Los muchachos decidieron dar vuelta a la escuela para entrar por la parte trasera. Entrar por la puerta trasera de la escuela requería pasar corriendo a toda velocidad la pista de atletismo, escalar la cerca de cinco metros y una vez encima de ella saltar hacia el baño, quedando prendidos de la ventana para luego penetrar al interior de la escuela. Todo debía ser hecho a gran velocidad para evitar ser descubiertos por cualquier profesor intransigente. Una vez dentro, el gordo parecía pronto al desmayo. Jadeaba
terriblemente. Sebastián golpeó su espalda repetidas veces. Cuando pareció mejorar esperarían, en la puerta del aula, el primer descuido del profesor para entrar y sentarse como si hubieran estado desde el principio de la clase.

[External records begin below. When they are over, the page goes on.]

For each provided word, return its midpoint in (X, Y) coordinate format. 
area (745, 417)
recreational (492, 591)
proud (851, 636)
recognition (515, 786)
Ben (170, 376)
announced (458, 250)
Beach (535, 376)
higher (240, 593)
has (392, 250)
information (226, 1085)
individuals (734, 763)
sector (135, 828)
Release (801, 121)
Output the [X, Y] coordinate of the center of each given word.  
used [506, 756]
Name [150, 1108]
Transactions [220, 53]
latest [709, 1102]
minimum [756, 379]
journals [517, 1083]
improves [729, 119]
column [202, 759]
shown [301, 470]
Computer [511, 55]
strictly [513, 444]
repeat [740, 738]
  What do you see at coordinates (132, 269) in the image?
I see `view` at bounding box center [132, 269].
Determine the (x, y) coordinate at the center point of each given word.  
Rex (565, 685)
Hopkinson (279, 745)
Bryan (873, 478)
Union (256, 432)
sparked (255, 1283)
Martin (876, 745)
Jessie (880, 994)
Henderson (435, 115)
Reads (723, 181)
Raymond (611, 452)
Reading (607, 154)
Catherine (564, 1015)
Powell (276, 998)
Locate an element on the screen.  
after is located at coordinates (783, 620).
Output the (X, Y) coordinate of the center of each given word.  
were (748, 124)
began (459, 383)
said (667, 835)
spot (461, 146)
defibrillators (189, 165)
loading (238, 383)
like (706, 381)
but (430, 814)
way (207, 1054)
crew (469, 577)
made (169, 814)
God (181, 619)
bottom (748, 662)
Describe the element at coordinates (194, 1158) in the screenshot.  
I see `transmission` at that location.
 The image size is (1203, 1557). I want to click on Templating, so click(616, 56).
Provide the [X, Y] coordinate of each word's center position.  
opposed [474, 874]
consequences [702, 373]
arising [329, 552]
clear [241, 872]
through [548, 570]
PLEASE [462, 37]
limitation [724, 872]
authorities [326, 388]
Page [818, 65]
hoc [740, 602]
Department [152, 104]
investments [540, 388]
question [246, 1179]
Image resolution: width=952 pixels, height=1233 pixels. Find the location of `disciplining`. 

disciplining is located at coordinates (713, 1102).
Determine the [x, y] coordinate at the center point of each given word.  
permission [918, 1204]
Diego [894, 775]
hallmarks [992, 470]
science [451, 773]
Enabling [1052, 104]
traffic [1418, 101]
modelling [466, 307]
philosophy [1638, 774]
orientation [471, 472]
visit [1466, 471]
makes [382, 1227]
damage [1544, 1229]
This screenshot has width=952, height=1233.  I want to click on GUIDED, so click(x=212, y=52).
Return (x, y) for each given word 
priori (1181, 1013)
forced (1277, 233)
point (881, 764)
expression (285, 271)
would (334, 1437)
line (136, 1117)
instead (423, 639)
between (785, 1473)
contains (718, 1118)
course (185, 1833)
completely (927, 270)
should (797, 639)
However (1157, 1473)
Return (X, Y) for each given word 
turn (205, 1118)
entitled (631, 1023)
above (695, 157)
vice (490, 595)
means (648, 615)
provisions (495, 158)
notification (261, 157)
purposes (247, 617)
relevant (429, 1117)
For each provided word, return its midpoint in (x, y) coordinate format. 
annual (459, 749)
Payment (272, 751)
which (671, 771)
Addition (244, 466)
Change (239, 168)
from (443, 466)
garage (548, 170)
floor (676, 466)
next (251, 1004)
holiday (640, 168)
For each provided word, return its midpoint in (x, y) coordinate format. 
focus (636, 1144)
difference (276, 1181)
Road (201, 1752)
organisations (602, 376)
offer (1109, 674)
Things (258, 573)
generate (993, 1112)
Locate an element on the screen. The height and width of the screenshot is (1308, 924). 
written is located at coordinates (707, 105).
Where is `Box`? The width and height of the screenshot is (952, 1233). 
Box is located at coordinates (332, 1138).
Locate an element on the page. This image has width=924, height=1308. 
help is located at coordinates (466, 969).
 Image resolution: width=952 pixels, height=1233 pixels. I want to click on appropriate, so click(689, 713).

En el momento de entrar, Jorge gritó: ¡Ataja! y Sebastián ya estaba sentado pero el gordo se enredó con la silla y cayó al piso. Todos los muchachos rompieron a reír. El profesor también rió.
––Samuel, Samuel… ¿Por qué llegas a esta hora?, preguntó el profesor que siempre pareció ser buena gente.
––Yo… este yo…
––Profesor –dijo Sebastián– Samuel prefirió hacer historia antes que escucharla. Anoche tuvo un éxtasis y fue hacia las oficinas del Partido para enrolarse en la milicia que liberará al hermano pueblo serbio del yugo kosovar.
Al no aceptarlo por su complexión desmejorada decidió él mismo partir escondiéndose en el compartimento de carga del primer avión que saliera. Pero fue descubierto y tuvo
que regresar a su casa. Eran las cuatro de la mañana.
El silencio era absoluto. El profesor, visiblemente enojado dijo: Ya me hablaron de tu actitud deplorable y subversiva. Espero que pierdas tu apuesta y aceptes definitivamente tu lugar de perdedor. Ahora, salga del aula.
Mientras Sebastián salía miró al gordo y le sonrió. Al gordo los ojos comenzaban a aguárseles. Sebastián puso rostro firme y el gordo pestañeó. ¡Pobre gordo! Vivir con
una madre esquizofrénica que de vez en cuando quemaba la poca ropa de uno, la poca ropa que a veces enviaba el padre ausente desde los cinco años, y además la madre
esquizofrénica comunista que no dejaba al hijo escuchar música en inglés y que también lo acusaba públicamente de masturbador empedernido; vivir así no era vivir, era
aguantar. Y el gordo estaba destinado a aguantar. Porque su madre metamorfoseada en profesores, vecinos, compañeros de aula, y que sin ser esquizofrénicos se volvían
inquisidores y directores del honorable pelotón de fusilamiento. “Nunca serás nada, Samuel ¡Preparen! Nunca serás nada, Samuel ¡Apunten! Nunca serás nada, Samuel
¡Fuego!” Pero Samuel sería un gran médico si lograba irse del país. Entonces se cagaría en las madres de todos los cubanos, por ser tan comemierdas y aguantones.